━━ DATASET ENTRIES
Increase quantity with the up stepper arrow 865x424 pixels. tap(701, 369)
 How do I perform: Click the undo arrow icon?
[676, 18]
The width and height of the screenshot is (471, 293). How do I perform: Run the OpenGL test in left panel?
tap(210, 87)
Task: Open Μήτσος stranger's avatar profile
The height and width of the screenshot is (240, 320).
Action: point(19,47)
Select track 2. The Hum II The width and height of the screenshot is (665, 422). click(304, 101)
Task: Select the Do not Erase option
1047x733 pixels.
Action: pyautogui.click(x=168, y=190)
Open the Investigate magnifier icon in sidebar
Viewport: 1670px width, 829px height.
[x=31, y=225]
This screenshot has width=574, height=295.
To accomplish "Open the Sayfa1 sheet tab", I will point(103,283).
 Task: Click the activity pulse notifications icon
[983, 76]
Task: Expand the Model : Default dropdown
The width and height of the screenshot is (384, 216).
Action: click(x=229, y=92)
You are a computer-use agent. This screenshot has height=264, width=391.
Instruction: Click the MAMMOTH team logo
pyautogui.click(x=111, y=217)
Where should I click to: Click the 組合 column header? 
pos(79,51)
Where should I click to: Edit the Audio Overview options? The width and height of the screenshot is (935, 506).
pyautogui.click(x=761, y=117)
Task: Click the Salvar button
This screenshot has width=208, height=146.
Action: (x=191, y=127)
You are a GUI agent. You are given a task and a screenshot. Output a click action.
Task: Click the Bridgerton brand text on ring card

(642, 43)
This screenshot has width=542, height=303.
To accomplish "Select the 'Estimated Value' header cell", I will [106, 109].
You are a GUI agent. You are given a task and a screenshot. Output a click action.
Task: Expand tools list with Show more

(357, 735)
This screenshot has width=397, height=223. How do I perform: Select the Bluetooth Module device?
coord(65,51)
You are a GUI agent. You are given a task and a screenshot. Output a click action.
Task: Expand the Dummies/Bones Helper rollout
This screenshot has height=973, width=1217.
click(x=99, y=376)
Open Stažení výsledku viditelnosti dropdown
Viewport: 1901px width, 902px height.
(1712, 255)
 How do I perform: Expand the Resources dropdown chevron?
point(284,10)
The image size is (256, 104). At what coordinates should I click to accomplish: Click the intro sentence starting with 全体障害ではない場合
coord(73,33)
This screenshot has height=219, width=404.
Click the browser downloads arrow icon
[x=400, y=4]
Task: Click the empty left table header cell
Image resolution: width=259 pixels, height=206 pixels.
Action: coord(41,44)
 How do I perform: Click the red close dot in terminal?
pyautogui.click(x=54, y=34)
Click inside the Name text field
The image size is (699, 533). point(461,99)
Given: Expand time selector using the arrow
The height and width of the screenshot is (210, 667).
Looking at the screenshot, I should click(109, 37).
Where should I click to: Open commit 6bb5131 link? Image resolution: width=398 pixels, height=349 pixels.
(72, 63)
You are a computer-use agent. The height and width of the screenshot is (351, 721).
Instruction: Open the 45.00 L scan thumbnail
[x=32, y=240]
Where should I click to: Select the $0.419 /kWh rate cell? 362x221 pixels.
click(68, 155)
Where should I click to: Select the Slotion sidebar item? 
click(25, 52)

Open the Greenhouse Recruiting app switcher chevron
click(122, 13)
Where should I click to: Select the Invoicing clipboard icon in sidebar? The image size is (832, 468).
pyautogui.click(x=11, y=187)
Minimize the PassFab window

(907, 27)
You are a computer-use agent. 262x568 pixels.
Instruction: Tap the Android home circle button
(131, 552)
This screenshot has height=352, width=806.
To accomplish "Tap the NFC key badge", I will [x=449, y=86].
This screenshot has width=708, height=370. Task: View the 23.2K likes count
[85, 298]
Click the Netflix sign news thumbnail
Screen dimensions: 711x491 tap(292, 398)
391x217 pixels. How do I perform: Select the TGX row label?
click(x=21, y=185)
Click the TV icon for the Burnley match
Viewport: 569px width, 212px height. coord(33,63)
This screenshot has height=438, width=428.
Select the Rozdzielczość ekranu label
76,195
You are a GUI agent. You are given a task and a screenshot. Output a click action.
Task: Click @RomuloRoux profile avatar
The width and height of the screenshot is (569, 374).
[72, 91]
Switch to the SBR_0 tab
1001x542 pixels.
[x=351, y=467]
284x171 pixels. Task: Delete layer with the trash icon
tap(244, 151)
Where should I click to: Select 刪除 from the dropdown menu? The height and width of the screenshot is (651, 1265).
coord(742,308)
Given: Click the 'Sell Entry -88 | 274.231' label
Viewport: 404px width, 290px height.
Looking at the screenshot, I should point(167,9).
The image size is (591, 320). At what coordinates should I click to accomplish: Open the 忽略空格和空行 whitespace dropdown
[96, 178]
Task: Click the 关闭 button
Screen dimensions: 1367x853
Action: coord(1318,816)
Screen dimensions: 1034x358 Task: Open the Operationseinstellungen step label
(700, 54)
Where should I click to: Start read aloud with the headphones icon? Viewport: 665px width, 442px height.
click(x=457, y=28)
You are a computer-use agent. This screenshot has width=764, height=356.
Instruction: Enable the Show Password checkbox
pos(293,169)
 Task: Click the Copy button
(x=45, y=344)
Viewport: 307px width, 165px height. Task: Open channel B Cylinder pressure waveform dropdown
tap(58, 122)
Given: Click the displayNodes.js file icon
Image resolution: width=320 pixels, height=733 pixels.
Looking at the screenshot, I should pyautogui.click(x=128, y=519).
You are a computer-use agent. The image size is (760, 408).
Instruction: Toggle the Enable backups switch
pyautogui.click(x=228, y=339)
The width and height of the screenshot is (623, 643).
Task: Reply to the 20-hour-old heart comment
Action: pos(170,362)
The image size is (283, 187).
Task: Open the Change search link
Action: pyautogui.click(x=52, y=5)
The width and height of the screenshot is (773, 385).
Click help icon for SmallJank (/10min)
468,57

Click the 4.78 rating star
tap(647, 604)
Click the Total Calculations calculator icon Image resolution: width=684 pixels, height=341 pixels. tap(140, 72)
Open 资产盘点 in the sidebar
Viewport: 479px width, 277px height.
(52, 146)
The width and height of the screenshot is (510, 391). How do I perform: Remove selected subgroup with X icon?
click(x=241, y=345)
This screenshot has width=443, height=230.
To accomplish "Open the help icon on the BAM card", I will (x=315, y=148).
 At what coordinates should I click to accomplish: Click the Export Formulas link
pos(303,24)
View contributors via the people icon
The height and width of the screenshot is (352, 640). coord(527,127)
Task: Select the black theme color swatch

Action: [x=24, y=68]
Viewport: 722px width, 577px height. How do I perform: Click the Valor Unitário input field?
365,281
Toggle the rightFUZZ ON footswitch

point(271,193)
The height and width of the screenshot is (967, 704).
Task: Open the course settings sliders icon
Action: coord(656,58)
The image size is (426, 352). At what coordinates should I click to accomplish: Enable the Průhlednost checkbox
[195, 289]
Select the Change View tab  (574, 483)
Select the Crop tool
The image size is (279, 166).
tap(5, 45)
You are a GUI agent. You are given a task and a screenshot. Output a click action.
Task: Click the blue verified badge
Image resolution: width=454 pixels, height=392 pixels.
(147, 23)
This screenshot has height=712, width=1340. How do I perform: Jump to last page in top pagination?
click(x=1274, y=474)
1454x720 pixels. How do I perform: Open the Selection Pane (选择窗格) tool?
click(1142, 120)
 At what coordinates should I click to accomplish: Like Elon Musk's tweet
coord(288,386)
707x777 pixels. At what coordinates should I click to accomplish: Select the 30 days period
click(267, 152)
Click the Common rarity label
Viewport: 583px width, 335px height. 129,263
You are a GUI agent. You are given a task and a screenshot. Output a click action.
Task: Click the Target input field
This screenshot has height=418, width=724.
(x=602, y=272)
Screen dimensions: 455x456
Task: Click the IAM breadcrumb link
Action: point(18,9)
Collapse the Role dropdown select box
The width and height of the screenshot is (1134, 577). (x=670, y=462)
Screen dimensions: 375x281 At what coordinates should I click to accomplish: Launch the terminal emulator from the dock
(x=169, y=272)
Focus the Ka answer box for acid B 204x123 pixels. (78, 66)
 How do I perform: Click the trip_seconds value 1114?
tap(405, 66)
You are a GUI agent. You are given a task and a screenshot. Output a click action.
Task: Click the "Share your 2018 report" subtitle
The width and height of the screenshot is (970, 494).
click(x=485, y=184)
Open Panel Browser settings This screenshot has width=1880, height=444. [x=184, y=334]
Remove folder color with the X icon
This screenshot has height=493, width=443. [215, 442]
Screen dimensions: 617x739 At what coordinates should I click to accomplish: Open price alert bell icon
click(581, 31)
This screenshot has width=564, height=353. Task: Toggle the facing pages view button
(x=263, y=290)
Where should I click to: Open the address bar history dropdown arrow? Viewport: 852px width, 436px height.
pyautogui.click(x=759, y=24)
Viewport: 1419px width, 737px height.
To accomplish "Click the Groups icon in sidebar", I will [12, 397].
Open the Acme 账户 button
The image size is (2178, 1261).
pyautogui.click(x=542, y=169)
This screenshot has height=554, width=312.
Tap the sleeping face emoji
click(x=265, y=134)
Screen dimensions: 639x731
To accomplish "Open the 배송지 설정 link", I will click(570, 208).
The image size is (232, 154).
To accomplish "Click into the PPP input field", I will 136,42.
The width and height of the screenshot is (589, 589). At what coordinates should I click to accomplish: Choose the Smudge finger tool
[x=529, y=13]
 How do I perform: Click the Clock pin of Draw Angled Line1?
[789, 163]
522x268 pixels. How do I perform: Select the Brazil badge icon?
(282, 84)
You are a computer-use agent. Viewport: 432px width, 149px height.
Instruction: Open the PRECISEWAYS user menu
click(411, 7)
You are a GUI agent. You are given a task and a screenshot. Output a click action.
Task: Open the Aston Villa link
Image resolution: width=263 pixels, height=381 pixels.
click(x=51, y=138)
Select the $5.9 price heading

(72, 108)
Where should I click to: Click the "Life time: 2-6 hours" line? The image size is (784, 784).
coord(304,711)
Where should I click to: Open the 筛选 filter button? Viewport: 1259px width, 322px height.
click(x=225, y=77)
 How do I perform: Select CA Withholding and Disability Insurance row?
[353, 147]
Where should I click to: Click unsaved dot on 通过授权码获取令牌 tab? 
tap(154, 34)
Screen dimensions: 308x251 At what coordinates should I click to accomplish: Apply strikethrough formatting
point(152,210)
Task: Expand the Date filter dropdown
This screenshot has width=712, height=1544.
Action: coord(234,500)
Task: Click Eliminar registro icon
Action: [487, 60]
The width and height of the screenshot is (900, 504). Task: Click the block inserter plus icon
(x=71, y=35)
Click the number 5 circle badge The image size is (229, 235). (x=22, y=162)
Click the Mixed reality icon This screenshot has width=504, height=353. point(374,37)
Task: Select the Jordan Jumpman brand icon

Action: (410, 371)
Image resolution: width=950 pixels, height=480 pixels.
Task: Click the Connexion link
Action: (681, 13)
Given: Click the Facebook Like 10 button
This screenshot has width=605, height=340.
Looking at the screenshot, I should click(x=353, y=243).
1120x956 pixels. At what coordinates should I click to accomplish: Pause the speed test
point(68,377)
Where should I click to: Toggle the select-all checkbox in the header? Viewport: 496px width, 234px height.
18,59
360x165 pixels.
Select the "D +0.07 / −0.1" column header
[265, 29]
━━━━
### ABOUT THIS TASK
Everything above from the line containing "Screen dimensions: 1034x358" down to the line containing "You are a computer-use agent. The image" is to be transcribed exactly, with both of those lines included and nothing else added.

### OUTPUT OF THE EXERCISE
Screen dimensions: 1034x358 Task: Open the Operationseinstellungen step label
(700, 54)
Where should I click to: Start read aloud with the headphones icon? Viewport: 665px width, 442px height.
click(x=457, y=28)
You are a computer-use agent. This screenshot has width=764, height=356.
Instruction: Enable the Show Password checkbox
pos(293,169)
 Task: Click the Copy button
(x=45, y=344)
Viewport: 307px width, 165px height. Task: Open channel B Cylinder pressure waveform dropdown
tap(58, 122)
Given: Click the displayNodes.js file icon
Image resolution: width=320 pixels, height=733 pixels.
Looking at the screenshot, I should pyautogui.click(x=128, y=519).
You are a computer-use agent. The image size is (760, 408).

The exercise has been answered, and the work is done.